- WORK ITEM: Search the entries for the word "panel" and pull out each line that has it.
== == ==
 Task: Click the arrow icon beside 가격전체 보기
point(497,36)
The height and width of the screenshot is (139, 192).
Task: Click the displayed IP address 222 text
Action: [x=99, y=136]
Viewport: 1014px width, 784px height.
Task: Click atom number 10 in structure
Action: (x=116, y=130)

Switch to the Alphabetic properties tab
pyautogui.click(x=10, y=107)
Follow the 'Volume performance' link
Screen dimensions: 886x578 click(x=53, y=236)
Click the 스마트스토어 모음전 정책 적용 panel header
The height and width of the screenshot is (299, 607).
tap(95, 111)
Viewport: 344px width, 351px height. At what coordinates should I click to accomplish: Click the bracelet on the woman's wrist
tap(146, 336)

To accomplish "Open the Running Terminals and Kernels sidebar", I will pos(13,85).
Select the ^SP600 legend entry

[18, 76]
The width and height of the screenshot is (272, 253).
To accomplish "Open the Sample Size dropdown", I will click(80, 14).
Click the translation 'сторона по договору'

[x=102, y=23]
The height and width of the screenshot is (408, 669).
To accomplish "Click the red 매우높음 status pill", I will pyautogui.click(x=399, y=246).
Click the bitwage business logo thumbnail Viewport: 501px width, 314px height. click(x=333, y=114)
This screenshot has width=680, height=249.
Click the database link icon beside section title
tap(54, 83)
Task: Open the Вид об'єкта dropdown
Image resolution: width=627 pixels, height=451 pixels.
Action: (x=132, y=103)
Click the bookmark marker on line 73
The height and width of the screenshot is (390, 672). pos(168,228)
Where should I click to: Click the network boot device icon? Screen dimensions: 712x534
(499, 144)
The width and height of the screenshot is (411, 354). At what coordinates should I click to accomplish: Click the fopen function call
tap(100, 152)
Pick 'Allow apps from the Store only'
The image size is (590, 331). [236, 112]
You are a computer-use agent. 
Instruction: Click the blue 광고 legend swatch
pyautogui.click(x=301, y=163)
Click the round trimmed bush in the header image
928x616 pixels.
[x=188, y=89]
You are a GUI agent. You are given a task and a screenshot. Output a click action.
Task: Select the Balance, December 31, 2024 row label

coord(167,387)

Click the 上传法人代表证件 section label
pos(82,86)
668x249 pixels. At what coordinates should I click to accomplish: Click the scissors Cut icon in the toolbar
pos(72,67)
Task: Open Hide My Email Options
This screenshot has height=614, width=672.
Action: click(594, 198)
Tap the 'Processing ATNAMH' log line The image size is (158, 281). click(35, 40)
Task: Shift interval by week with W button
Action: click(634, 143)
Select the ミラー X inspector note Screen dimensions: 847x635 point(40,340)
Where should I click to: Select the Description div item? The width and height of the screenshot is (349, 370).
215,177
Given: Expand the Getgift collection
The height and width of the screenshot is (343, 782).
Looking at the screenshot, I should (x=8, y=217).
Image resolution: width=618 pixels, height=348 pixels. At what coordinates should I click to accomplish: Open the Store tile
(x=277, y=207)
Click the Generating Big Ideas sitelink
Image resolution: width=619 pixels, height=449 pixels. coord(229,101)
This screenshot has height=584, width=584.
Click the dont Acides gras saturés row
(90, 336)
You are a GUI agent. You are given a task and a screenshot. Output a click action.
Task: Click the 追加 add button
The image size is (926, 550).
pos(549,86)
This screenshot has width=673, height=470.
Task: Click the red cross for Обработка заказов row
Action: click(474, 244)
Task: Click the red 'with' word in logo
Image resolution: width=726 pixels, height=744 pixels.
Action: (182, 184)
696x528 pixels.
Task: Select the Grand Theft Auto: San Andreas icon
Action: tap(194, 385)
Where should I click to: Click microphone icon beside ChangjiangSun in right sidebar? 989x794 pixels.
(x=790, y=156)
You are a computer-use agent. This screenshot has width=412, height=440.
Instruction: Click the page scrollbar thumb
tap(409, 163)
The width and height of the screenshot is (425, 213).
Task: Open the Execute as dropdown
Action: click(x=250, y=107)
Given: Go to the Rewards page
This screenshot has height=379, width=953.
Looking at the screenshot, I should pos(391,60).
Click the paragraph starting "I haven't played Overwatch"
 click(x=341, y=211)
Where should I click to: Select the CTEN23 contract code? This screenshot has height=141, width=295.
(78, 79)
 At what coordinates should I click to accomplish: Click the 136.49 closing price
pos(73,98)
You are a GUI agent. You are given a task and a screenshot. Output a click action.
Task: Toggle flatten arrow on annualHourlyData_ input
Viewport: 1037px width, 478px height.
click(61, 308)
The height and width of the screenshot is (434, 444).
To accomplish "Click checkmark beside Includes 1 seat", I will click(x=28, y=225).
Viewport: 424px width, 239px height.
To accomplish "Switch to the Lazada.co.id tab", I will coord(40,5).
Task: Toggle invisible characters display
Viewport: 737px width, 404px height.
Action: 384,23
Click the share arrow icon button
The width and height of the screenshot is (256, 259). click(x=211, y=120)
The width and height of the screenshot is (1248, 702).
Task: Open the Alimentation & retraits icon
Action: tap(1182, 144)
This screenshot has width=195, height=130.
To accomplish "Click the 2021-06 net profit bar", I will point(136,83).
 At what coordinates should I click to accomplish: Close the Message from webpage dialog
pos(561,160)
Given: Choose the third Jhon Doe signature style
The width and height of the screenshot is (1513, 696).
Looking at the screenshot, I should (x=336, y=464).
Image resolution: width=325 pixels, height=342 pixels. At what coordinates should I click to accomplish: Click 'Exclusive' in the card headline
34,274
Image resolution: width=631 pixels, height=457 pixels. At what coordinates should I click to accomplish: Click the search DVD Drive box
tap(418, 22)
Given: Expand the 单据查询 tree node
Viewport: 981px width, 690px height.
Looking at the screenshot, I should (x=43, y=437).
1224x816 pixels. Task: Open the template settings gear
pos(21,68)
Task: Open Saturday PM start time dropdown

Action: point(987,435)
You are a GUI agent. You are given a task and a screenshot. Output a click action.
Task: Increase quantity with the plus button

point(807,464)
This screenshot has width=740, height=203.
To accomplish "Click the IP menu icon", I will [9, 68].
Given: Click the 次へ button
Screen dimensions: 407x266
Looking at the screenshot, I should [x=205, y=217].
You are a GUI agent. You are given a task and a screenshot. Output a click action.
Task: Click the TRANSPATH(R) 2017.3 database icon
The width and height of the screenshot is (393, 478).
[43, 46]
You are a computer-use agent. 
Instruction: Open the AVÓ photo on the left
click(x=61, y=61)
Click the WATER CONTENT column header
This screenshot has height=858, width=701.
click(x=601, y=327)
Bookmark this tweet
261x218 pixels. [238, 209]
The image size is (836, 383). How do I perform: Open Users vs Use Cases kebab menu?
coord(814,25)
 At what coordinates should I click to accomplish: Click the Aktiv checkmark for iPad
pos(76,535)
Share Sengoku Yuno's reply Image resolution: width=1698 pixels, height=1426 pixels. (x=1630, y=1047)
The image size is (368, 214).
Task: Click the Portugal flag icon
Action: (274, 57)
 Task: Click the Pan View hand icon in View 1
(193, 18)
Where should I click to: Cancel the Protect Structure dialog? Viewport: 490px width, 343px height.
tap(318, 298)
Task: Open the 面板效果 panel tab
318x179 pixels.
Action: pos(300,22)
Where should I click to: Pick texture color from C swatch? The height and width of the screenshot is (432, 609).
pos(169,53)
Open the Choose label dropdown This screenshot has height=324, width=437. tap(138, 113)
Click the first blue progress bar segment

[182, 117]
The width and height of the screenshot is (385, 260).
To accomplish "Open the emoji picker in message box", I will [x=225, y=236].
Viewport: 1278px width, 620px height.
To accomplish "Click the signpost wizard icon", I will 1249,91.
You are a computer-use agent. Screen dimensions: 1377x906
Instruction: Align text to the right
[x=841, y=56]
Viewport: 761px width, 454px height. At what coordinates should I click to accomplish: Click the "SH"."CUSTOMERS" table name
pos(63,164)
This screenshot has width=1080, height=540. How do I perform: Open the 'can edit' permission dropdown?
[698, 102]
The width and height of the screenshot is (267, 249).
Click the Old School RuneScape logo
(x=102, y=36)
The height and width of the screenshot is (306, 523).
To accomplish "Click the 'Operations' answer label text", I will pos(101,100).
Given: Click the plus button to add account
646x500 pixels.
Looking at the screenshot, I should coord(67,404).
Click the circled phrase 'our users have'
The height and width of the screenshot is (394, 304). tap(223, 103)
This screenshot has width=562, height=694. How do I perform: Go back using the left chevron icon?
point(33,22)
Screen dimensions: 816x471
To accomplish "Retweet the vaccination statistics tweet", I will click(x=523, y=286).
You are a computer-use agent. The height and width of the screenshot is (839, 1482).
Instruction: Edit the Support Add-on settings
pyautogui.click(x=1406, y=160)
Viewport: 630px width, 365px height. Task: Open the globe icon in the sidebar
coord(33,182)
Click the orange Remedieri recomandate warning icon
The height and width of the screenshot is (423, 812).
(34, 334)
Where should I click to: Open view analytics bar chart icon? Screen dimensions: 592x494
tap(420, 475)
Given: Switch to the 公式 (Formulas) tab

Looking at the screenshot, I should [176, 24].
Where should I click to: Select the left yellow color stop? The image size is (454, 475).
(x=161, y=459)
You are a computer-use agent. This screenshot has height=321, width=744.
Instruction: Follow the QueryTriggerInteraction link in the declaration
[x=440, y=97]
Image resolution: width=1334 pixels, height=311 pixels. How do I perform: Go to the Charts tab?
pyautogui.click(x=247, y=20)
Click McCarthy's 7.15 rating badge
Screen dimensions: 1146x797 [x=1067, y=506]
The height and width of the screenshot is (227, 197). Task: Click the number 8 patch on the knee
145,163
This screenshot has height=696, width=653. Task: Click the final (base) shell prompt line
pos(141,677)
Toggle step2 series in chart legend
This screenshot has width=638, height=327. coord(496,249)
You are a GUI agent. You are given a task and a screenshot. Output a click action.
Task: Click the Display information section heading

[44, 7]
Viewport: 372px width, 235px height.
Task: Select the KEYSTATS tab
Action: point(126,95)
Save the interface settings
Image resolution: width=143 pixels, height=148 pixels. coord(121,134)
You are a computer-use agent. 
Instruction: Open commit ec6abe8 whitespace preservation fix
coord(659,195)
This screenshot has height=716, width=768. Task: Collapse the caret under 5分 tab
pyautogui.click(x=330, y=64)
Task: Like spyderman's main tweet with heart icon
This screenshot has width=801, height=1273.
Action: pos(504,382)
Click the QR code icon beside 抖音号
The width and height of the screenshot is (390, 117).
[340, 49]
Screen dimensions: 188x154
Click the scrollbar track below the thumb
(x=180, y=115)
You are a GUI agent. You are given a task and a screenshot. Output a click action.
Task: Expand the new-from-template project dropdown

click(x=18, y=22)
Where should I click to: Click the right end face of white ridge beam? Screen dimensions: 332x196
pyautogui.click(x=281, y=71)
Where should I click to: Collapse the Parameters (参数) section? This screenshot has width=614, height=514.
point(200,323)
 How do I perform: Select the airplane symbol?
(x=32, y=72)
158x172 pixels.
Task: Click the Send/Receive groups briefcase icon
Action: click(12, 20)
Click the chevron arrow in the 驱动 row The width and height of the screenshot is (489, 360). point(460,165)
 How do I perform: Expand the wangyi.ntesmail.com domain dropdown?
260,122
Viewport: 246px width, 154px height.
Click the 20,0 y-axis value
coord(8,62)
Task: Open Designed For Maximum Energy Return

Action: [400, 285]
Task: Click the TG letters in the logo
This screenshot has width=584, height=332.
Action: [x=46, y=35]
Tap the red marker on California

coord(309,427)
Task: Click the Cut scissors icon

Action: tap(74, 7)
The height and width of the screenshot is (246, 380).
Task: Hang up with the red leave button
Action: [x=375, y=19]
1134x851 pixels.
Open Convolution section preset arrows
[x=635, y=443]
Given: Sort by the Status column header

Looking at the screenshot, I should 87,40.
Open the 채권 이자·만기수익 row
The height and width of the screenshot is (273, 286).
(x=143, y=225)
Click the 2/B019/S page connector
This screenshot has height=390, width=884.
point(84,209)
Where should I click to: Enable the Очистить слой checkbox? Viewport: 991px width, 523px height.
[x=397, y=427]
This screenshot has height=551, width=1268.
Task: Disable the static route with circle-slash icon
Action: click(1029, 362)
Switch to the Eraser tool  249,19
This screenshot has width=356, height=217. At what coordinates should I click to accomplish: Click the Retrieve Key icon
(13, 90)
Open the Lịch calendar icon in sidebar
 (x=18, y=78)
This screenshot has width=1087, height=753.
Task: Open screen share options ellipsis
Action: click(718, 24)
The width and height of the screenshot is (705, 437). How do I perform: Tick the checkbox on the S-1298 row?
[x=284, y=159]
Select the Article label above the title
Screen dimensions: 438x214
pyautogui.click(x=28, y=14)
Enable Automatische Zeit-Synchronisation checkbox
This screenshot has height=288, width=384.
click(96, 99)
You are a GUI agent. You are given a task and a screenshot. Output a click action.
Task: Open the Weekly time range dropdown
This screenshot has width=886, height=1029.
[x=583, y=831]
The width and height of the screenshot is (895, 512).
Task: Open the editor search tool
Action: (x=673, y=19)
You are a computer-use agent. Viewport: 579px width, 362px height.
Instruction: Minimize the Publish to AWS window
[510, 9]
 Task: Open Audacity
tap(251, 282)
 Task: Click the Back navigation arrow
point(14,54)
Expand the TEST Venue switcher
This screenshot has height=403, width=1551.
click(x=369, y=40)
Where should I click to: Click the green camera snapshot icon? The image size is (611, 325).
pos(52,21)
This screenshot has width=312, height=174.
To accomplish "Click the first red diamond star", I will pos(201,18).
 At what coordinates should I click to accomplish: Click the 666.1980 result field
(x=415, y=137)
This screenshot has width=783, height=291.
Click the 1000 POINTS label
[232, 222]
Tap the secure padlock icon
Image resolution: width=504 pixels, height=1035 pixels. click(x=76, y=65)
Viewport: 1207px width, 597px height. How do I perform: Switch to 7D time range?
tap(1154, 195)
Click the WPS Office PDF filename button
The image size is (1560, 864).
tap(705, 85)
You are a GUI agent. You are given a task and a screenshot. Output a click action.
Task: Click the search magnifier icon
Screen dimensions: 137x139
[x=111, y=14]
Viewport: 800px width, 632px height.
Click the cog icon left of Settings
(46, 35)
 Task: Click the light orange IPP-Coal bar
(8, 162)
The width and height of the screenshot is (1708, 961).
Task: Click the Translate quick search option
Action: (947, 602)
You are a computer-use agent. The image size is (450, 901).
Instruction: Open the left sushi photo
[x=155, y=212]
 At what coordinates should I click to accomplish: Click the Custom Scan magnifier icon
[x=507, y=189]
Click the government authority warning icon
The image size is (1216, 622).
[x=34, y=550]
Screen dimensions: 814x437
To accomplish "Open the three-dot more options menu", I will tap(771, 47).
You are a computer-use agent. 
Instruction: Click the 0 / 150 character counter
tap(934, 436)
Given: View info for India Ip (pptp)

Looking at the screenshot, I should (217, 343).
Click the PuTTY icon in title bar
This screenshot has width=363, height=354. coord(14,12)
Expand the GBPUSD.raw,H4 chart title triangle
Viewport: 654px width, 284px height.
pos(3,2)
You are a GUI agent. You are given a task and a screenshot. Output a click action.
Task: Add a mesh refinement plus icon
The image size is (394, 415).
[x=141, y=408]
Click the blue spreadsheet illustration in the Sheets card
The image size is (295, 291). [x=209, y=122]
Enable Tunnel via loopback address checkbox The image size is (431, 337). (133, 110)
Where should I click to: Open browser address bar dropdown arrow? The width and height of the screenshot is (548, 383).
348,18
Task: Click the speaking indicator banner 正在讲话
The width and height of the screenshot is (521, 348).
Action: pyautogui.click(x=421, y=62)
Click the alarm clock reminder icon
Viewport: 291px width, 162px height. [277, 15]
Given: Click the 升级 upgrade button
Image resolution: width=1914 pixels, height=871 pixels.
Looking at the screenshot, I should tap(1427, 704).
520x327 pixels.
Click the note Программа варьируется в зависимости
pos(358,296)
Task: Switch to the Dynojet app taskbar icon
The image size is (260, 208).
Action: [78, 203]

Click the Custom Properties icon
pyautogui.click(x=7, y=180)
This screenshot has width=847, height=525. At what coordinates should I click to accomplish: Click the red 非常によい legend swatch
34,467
== == ==
- RESULT FOR THIS EXERCISE:
Click the 스마트스토어 모음전 정책 적용 panel header
Task: Open the 面板效果 panel tab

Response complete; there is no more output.